Emacs is an extensible editor (scriptable in Elisp). Read its documentation.
Its slime-mode (written in Elisp on emacs side, and in Common Lisp on your Lisp system's side) is able to interact with Common Lisp implementations. But you need to install that. Read the documentation of slime. Some Linux distributions are packaging slime (e.g. Debian has some slime
package).
Emacs has many other modes (i.e. extensions, provided in Elisp) able to interact with various other programming languages implementations and other applications (shells, email, version control, ...).
BTW, Common Lisp HyperSpec is freely available. Read it. And SBCL is also documented.
You don't need any IDE to use SBCL (or Clisp, or most Common Lisp implementations....). You can use the REPL (inside of emacs
or outside of it) and perhaps some editor (e.g. emacs -without even slime
-, vim, gedit, ....). When I try some simple code with SBCL, I don't use SLIME (just the REPL, perhaps copy/paste from some editor, and editing a Lisp file then load
-ing in Lisp). SLIME is convenient, but is a luxury that you can avoid. However, it is more easy to you to use some editor capable of matching parenthesis (and of skipping lisp comments). But you could code some Common Lisp program -even with many thousands of lines and several dozens of files- even with an editor as simplistic as Notepad on Windows (or Leafpad or nano
on Linux). Your editor don't need to "know" Lisp (e.g. have some mode, or some syntactic variant, for it), since lisp syntax is very regular and simple.
Notice that a programming language is a specification (given in some technical report, often in English - the HyperSpec) and should not be confused by its implementation (e.g. some software like SBCL or Clisp).

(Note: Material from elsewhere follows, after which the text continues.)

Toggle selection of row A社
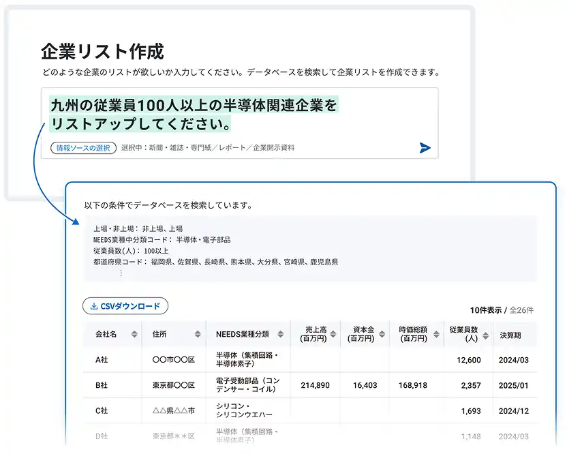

I actually wrote all my Lisp programs with emacs but without slime. And I developed a Lisp dialect (GCC MELT) and implemented it -it is free software that I abandoned, but you can still download it- with emacs but without using Slime. So Slime is really not a requirement, even to code a Lisp program of dozens of thousands of lines. Slime is a luxury you can avoid. The Lisp-mode of emacs is more than enough (even to code a program of several thousands of Common Lisp lines).
PS. The largest program I have written in Common Lisp was the prebootstrap primordial compiler of GCC MELT, since I bootstrapped GCC MELT I have lost all that large program (because I didn't need it any more). IIRC that thing -prebootstrap MELT- had a dozen of thousands lines of Common Lisp. GCC MELT had more than 120KLOC.
PPS. I actually recommend to not use any IDE in Common Lisp if you are a newbie. Use just the REPL and some editor (and of course a good Common Lisp implementation such as SBCL). Leave slime to Lisp experts. Only start using slime when you are fluent enough in Common Lisp (and its REPL).